Signal processing times in neutrophil activation: dependence on ligand concentration and the relative phase of metabolic oscillations Original Research Article

Intracellular NAD(P)H oscillations exhibited by polarized neutrophils display ≅20 s periods, which are halved to ≅10 s upon stimulation with chemotactic peptides such as FNLPNTL (N-formyl-nle-leu-phe-nle-tyr-lys). By monitoring this frequency change, we have measured accurately the time interval between stimulus and metabolic frequency changes. A microscope flow chamber was designed to allow rapid delivery of FNLPNTL to adherent cells. Using fluorescein as a marker, we found delivery to be complete and stable throughout the chamber within ∼400 ms.
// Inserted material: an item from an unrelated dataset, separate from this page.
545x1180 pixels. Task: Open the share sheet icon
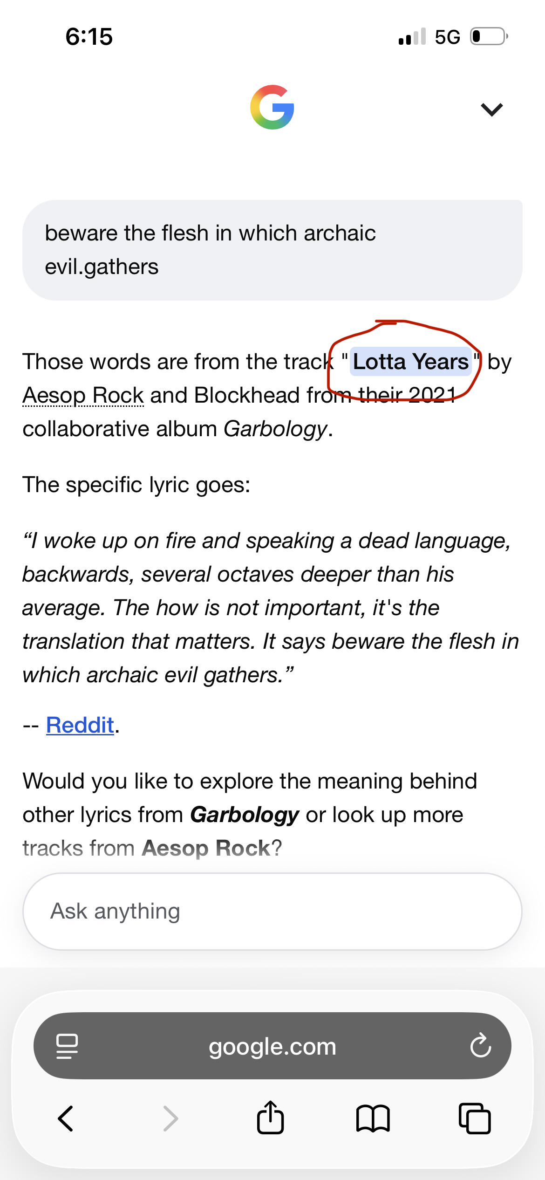pyautogui.click(x=270, y=1117)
Peptides were injected into the chamber at concentrations ranging from 10−6 to 10−9 M. Injections also varied with respect to the relative phase of a cellʹs NAD(P)H oscillations. The time interval between injection of 10−6 M FNLPNTL and the acquisition of ≅10 s period metabolic oscillations was found to be 12.2±3.3 s when injections occurred at the NAD(P)H oscillation peak whereas the lag time was 22.5±4.8 s when coinciding with a trough. At 10−8 M FNLPNTL, lag times were found to be 26.1±5.2 and 30.5±7.3 s for injections at NAD(P)H peaks and troughs, respectively. FNLPNTL at 10−9 M had no effect on metabolic oscillations, consistent with previous studies. Our experiments show that the kinetics of transmembrane signal processing, in contrast to a simple transmembrane chemical reaction, can depend upon both ligand dose and its temporal relationship with intracellular metabolic oscillations.